> _WHAT THE TASK ASKS_
Could you transcribe every record below exactly as written, leaving out any pictures?

(Saved entries)
* * *

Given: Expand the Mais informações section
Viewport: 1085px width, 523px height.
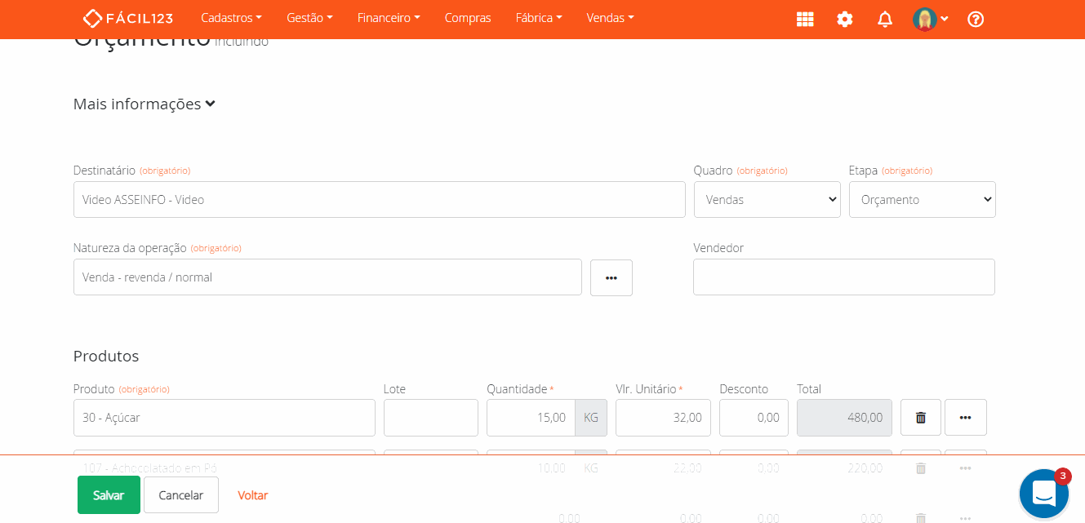Looking at the screenshot, I should 145,104.
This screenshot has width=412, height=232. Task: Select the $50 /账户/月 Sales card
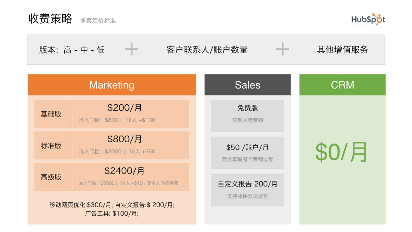(x=248, y=152)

* * *

> _TASK SOLUTION_
Given: Expand the Mais informações section
Viewport: 1085px width, 523px height.
Looking at the screenshot, I should 145,104.
This screenshot has width=412, height=232. Task: Select the $50 /账户/月 Sales card
(x=248, y=152)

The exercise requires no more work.